Supplied information ::
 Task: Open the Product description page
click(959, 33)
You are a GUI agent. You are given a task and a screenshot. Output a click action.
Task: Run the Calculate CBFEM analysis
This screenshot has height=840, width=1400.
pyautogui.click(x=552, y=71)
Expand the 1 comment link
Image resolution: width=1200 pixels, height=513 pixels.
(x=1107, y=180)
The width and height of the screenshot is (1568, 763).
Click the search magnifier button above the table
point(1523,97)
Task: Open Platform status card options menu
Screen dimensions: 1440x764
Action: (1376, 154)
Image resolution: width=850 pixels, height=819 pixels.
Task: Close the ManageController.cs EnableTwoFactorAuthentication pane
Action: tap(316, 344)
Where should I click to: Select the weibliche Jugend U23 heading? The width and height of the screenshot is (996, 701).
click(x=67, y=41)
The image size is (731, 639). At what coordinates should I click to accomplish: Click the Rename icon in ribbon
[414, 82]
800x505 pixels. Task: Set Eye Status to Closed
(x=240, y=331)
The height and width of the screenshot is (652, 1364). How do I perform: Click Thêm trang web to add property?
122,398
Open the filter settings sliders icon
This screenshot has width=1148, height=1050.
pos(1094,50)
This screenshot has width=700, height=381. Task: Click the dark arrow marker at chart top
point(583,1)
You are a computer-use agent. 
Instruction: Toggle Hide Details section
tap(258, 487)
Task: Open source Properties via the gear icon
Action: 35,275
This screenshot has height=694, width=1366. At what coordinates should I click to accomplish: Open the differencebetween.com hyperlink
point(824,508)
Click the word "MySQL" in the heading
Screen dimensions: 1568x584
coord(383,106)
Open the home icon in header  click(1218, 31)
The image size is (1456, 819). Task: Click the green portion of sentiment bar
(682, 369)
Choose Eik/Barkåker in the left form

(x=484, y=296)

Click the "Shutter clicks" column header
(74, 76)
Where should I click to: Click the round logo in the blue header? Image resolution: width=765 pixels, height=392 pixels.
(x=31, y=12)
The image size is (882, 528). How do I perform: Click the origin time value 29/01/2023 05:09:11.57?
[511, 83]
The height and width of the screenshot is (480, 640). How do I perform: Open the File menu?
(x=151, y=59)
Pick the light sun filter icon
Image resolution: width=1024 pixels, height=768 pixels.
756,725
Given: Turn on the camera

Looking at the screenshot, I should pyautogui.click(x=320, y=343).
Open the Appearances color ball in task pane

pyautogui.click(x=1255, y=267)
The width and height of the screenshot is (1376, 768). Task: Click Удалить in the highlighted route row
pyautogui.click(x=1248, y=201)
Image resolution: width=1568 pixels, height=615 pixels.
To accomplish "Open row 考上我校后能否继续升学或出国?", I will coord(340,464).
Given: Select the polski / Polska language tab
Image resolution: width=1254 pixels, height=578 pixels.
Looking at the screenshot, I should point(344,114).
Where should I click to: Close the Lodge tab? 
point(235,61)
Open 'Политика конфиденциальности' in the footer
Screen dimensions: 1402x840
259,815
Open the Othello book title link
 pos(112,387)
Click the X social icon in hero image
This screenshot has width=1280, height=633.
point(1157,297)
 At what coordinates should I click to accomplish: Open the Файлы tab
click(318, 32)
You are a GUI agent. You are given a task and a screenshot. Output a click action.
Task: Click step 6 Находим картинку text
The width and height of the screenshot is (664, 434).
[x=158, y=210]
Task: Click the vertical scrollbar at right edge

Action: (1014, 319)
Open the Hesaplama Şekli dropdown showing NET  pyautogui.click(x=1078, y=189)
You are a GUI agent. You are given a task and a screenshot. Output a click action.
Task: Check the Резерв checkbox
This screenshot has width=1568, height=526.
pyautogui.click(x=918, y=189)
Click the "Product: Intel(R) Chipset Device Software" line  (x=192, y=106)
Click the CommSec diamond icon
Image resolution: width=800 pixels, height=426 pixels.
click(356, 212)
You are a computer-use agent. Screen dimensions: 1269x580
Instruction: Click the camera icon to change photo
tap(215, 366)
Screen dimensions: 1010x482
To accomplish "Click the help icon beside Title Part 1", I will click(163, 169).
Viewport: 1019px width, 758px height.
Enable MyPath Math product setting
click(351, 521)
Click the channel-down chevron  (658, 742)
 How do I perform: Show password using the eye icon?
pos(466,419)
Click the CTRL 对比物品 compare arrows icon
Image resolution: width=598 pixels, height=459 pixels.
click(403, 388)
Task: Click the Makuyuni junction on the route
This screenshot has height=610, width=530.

To be done :: Please rename "channel-down chevron" to "channel-down arrow" throughout the listing above, and reproduce the whole listing with nothing else altered.

Answer for the task ::
 Task: Open the Product description page
click(959, 33)
You are a GUI agent. You are given a task and a screenshot. Output a click action.
Task: Run the Calculate CBFEM analysis
This screenshot has height=840, width=1400.
pyautogui.click(x=552, y=71)
Expand the 1 comment link
Image resolution: width=1200 pixels, height=513 pixels.
(x=1107, y=180)
The width and height of the screenshot is (1568, 763).
Click the search magnifier button above the table
point(1523,97)
Task: Open Platform status card options menu
Screen dimensions: 1440x764
Action: (1376, 154)
Image resolution: width=850 pixels, height=819 pixels.
Task: Close the ManageController.cs EnableTwoFactorAuthentication pane
Action: tap(316, 344)
Where should I click to: Select the weibliche Jugend U23 heading? The width and height of the screenshot is (996, 701).
click(x=67, y=41)
The image size is (731, 639). At what coordinates should I click to accomplish: Click the Rename icon in ribbon
[414, 82]
800x505 pixels. Task: Set Eye Status to Closed
(x=240, y=331)
The height and width of the screenshot is (652, 1364). How do I perform: Click Thêm trang web to add property?
122,398
Open the filter settings sliders icon
This screenshot has width=1148, height=1050.
pos(1094,50)
This screenshot has width=700, height=381. Task: Click the dark arrow marker at chart top
point(583,1)
You are a computer-use agent. 
Instruction: Toggle Hide Details section
tap(258, 487)
Task: Open source Properties via the gear icon
Action: 35,275
This screenshot has height=694, width=1366. At what coordinates should I click to accomplish: Open the differencebetween.com hyperlink
point(824,508)
Click the word "MySQL" in the heading
Screen dimensions: 1568x584
coord(383,106)
Open the home icon in header  click(1218, 31)
The image size is (1456, 819). Task: Click the green portion of sentiment bar
(682, 369)
Choose Eik/Barkåker in the left form

(x=484, y=296)

Click the "Shutter clicks" column header
(74, 76)
Where should I click to: Click the round logo in the blue header? Image resolution: width=765 pixels, height=392 pixels.
(x=31, y=12)
The image size is (882, 528). How do I perform: Click the origin time value 29/01/2023 05:09:11.57?
[511, 83]
The height and width of the screenshot is (480, 640). How do I perform: Open the File menu?
(x=151, y=59)
Pick the light sun filter icon
Image resolution: width=1024 pixels, height=768 pixels.
756,725
Given: Turn on the camera

Looking at the screenshot, I should pyautogui.click(x=320, y=343).
Open the Appearances color ball in task pane

pyautogui.click(x=1255, y=267)
The width and height of the screenshot is (1376, 768). Task: Click Удалить in the highlighted route row
pyautogui.click(x=1248, y=201)
Image resolution: width=1568 pixels, height=615 pixels.
To accomplish "Open row 考上我校后能否继续升学或出国?", I will coord(340,464).
Given: Select the polski / Polska language tab
Image resolution: width=1254 pixels, height=578 pixels.
Looking at the screenshot, I should point(344,114).
Where should I click to: Close the Lodge tab? 
point(235,61)
Open 'Политика конфиденциальности' in the footer
Screen dimensions: 1402x840
259,815
Open the Othello book title link
 pos(112,387)
Click the X social icon in hero image
This screenshot has width=1280, height=633.
point(1157,297)
 At what coordinates should I click to accomplish: Open the Файлы tab
click(318, 32)
You are a GUI agent. You are given a task and a screenshot. Output a click action.
Task: Click step 6 Находим картинку text
The width and height of the screenshot is (664, 434).
[x=158, y=210]
Task: Click the vertical scrollbar at right edge

Action: (1014, 319)
Open the Hesaplama Şekli dropdown showing NET  pyautogui.click(x=1078, y=189)
You are a GUI agent. You are given a task and a screenshot. Output a click action.
Task: Check the Резерв checkbox
This screenshot has width=1568, height=526.
pyautogui.click(x=918, y=189)
Click the "Product: Intel(R) Chipset Device Software" line  (x=192, y=106)
Click the CommSec diamond icon
Image resolution: width=800 pixels, height=426 pixels.
click(356, 212)
You are a computer-use agent. Screen dimensions: 1269x580
Instruction: Click the camera icon to change photo
tap(215, 366)
Screen dimensions: 1010x482
To accomplish "Click the help icon beside Title Part 1", I will click(163, 169).
Viewport: 1019px width, 758px height.
Enable MyPath Math product setting
click(351, 521)
Click the channel-down arrow  (658, 742)
 How do I perform: Show password using the eye icon?
pos(466,419)
Click the CTRL 对比物品 compare arrows icon
Image resolution: width=598 pixels, height=459 pixels.
click(403, 388)
Task: Click the Makuyuni junction on the route
This screenshot has height=610, width=530.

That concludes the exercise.